I have the following 3 Panda Dataframe. I want to replace company and division columns the ID from their respective company and division dataframe.
pd_staff:
id name company division
P001 John Sunrise Headquarter
P002 Jane Falcon Digital Research & Development
P003 Joe Ashford Finance
P004 Adam Falcon Digital Sales
P004 Barbara Sunrise Human Resource
pd_company:
id name
1 Sunrise
2 Falcon Digital
3 Ashford
pd_division:
id name
1 Headquarter
2 Research & Development
3 Finance
4 Sales
5 Human Resource
This is the end result that I am trying to produce
id name company division
P001 John 1 1
P002 Jane 2 2
P003 Joe 3 3
P004 Adam 2 4
P004 Barbara 1 5
I have tried to combine Staff and Company using this code
pd_staff.loc[pd_staff['company'].isin(pd_company['name']), 'company'] = pd_company.loc[pd_company['name'].isin(pd_staff['company']), 'id']
which produces
id name company
P001 John 1.0
P002 Jane NaN
P003 Joe NaN
P004 Adam NaN
P004 Barbara NaN
CodePudding user response:
You can do:
pd_staff['company'] = pd_staff['company'].map(pd_company.set_index('name')['id'])
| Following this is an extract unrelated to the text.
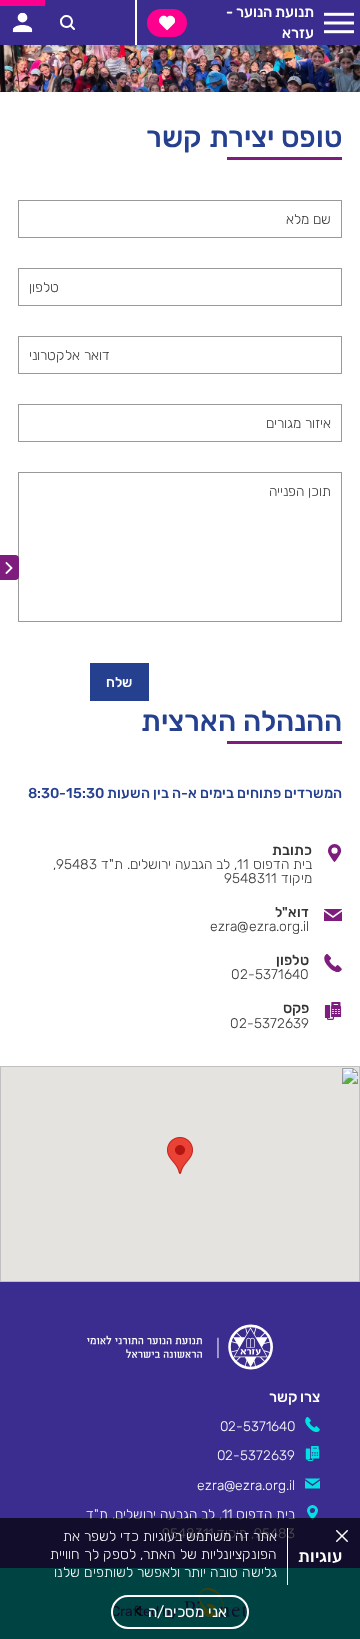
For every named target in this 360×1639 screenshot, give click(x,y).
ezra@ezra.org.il (246, 1485)
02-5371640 (257, 1426)
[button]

pd_staff['division'] = pd_staff['division'].map(pd_division.set_index('name')['id'])
print(pd_staff):
id name company division
0 P001 John 1 1
1 P002 Jane 2 2
2 P003 Joe 3 3
3 P004 Adam 2 4
4 P004 Barbara 1 5
CodePudding user response:
This will achieve the desired results
df_merge = df.merge(df2, how = 'inner', right_on = 'name', left_on = 'company', suffixes=('', '_y'))
df_merge = df_merge.merge(df3, how = 'inner', left_on = 'division', right_on = 'name', suffixes=('', '_z'))
df_merge = df_merge[['id', 'name', 'id_y', 'id_z']]
df_merge.columns = ['id', 'name', 'company', 'division']
df_merge.sort_values('id')
CodePudding user response:
first, lets modify df company and df division a little bit
df2.rename(columns={'name':'company'},inplace=True)
df3.rename(columns={'name':'division'},inplace=True)
Then
df1=df1.merge(df2,on='company',how='left').merge(df3,on='division',how='left')
df1=df1[['id_x','name','id_y','id']]
df1.rename(columns={'id_x':'id','id_y':'company','id':'division'},inplace=True)
CodePudding user response:
Use apply, you can have a function thar will replace the values. from the second excel you will pass the field to look up to and what's to replace in this. Here I am replacing Sunrise by 1 because it is in the second excel.
import pandas as pd
df = pd.read_excel('teste.xlsx')
df2 = pd.read_excel('ids.xlsx')
def altera(df33, field='Sunrise', new_field='1'): # for showing pourposes I left default values but they are to pass from the second excel
return df33.replace(field, new_field)
df.loc[:, 'company'] = df['company'].apply(altera)